[Opening Data to use section]

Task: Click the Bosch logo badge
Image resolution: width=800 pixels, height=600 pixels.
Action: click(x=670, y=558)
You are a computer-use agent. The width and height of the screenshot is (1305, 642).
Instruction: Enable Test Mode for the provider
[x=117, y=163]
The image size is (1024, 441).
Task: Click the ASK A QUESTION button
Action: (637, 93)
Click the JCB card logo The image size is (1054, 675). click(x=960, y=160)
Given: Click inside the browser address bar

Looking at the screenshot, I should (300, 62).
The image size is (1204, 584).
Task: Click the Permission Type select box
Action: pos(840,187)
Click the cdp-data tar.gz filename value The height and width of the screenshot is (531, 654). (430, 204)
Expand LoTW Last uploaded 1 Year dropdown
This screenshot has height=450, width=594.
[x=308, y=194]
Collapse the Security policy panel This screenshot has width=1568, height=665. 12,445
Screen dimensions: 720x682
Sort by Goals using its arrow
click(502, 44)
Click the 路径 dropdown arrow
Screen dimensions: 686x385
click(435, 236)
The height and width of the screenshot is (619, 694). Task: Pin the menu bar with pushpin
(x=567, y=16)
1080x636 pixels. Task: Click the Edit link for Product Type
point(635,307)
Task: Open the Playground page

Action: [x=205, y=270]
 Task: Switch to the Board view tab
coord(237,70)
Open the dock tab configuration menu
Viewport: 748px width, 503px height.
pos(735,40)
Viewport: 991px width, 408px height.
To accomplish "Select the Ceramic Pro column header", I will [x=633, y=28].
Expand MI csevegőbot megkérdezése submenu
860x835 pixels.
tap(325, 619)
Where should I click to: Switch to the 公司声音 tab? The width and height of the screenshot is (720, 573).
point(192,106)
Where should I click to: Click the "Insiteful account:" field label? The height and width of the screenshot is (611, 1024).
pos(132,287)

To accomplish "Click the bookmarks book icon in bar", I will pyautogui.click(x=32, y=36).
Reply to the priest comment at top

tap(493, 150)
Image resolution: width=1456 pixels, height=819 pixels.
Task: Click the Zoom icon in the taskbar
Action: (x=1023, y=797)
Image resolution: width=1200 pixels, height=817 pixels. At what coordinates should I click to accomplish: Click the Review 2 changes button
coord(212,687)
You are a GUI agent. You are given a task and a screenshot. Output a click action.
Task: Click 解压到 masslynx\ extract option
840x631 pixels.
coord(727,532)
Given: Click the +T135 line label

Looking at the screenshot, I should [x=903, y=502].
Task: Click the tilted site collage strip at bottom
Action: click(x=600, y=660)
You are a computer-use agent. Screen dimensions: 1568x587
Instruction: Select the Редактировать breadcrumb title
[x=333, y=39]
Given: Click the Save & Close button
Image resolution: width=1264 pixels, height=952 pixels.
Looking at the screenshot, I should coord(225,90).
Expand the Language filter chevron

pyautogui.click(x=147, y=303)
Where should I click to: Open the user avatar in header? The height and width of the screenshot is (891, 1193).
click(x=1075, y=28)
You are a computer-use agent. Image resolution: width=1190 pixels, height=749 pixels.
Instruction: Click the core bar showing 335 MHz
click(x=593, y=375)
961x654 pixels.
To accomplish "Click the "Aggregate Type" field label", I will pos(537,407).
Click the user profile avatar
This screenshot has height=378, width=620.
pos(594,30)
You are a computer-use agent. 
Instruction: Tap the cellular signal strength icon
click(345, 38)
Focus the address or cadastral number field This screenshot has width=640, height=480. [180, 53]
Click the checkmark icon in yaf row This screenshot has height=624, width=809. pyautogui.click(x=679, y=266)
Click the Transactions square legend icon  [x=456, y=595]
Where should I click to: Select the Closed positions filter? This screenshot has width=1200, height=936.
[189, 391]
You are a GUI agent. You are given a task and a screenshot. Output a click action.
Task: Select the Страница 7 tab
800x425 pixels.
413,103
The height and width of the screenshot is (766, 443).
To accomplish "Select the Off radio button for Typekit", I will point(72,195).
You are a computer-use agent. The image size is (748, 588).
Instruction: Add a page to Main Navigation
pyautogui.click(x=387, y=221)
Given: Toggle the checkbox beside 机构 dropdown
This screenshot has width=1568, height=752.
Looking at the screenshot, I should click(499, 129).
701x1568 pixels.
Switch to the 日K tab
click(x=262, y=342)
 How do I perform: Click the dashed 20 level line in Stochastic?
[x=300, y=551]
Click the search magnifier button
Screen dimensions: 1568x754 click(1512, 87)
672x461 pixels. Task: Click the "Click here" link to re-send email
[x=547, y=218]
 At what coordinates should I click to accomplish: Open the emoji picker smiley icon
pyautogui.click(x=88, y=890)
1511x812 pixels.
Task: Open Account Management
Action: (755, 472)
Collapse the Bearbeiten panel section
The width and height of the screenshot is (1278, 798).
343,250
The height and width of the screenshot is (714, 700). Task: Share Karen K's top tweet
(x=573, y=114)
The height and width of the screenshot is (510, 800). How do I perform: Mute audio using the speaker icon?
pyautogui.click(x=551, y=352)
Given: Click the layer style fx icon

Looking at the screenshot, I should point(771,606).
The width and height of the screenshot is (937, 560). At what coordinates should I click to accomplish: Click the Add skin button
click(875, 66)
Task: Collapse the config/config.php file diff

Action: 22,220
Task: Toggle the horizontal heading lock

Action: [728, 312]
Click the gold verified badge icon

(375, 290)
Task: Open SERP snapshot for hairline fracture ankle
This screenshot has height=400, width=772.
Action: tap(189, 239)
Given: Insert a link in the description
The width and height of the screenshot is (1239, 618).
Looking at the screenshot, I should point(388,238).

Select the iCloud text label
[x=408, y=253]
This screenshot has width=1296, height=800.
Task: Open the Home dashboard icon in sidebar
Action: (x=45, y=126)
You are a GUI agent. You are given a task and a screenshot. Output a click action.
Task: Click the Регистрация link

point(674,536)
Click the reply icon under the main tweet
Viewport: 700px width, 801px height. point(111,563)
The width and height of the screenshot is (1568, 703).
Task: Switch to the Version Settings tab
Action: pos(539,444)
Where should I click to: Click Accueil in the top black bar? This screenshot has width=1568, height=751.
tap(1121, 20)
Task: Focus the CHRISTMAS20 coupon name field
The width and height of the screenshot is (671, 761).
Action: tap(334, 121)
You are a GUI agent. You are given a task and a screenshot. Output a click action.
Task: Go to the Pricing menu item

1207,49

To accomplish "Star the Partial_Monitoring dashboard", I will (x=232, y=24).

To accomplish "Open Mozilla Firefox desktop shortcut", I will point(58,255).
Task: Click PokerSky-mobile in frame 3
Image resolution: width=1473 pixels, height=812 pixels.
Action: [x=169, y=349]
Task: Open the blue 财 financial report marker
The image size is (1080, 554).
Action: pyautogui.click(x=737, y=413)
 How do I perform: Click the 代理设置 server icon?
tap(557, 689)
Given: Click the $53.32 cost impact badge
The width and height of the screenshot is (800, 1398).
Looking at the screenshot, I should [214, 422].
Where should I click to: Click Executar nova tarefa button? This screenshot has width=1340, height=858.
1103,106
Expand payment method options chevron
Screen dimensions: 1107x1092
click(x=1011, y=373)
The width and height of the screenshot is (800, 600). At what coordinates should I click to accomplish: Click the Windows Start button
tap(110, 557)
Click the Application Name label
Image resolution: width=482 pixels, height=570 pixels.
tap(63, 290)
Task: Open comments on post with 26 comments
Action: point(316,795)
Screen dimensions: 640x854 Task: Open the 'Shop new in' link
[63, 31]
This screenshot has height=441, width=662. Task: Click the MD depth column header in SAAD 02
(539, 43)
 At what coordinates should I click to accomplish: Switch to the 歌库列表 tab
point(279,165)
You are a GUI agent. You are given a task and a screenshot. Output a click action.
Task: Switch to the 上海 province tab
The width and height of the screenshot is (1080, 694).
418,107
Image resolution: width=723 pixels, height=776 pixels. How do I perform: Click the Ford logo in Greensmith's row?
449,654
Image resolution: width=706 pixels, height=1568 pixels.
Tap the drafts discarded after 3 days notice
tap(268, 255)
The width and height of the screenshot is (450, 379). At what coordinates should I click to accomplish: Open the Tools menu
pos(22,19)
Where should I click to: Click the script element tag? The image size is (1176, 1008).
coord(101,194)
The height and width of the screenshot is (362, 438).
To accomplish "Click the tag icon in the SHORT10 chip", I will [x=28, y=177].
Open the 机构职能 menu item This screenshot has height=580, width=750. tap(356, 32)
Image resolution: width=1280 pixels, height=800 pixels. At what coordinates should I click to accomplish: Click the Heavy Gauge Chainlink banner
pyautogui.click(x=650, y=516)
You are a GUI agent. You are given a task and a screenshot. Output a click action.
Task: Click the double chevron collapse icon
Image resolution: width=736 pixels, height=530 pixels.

[Closing Data to use section]

- What needs to be done
Lines from the start of the records through the one containing "You are a computer-use agent. The width" are what should be retyped, exactly and in full, both ends included.

- Task response
Task: Click the Bosch logo badge
Image resolution: width=800 pixels, height=600 pixels.
Action: click(x=670, y=558)
You are a computer-use agent. The width and height of the screenshot is (1305, 642).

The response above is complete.